Review
'John Keegan is at once the most readable and the most original of living military historians...His book is a work of massive sweep...the most remarkable study of warfare that has yet been written.' Michael Howard, New York Times Review of Books. 'He examines every branch of warfare in its history, psychology, metallurgy, genetics, logistics, archaeology, tactics and strategy...He is as much at home in the Empire of Babylon as he is on the Somme...On every subject he has something fresh to say. His learning is staggering and his gift for exposition unequalled.' Nigel Nicolson, Weekend Telegraph 'Keegan's power as a writer derives from the fact that he does not see himself merely as a chronicler of battles, but as a student of the human condition. It is the breadth of his grasp of civilisation, as well as of the soldier's art, that makes this book so formidable.' Max Hastings, Evening Standard 'A masterpiece...one of those rare books which could still be required reading in its field a hundred years from now.' New Yorker 'Our finest military historian has produced a book of breathtaking scope...A tour de force.' Niall Ferguson, Daily Mail 'The best book I read in 1993 was A History of Warfare...a dazzling display of historical pyrotechnics.' Paul Johnson, Books of the Year, Sunday Times 'Magnificent' Sunday Telegraph
Product Description
In this brilliantly readable and controversial book, Britain's most distinguished and widely-read military historian provides not merely a history of warfare but an analysis of world history, and the role that man's impulse to war has played in it.

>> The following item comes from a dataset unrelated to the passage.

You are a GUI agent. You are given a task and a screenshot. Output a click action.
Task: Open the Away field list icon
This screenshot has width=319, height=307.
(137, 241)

After thirty years of reading, research, teaching and commentating on military affairs, A History of Warfare brings together in a single volume the themes explored in such earlier best-selling books of his as The Face of Battle and The Mask of Command and adds to them the insights gained in his visits to many of the world's major battlefields, a lifetime's friendship with soldiers of different armies and experience as a war correspondent in the Lebanon and the Gulf. John Keegan believes that the history of warfare has for too long been written either as specialist study of 'war as the continuation of politics' or as a horror story. Its place at the heart of human cultures and the enormous variety of forms it takes in different societies has too often been ignored. The narrative of the book moves from the strangely ritualistic combat of the Stone Age peoples to the nihilistic destructiveness of mass warfare in the modern age, in an historical sweep which covers human aggression in variety of contexts: the rule-bound battles of Roman legions, the power of an 'idea' in warmaking by Islam, the unrestrained aggressiveness of the steppe horse peoples from Attila to Genghis Khan and the attempts of Chinese civilisations to attain its ends without violence. The author demonstrates how particular cultures and their styles of warmaking go hand in hand. He also attaches his analysis to the great changes in military technology - the discoveries of bronze and iron, the taming of the horse to the chariot and riding, the introduction of gunpowder and the mobilisation of science and industry to produce the weapons of mass destruction of the twentieth century, culminating in the development of the atomic bomb. A History of Warfare stresses that warmaking, for all its destructiveness, has been an inescapable feature of human culture since organised societies emerged. It also recognises, however, that man has consistently sought to limit the effects of his own capacity for violence and that now, in the nuclear age, he has no alternative to making limitation effective if he is to survive.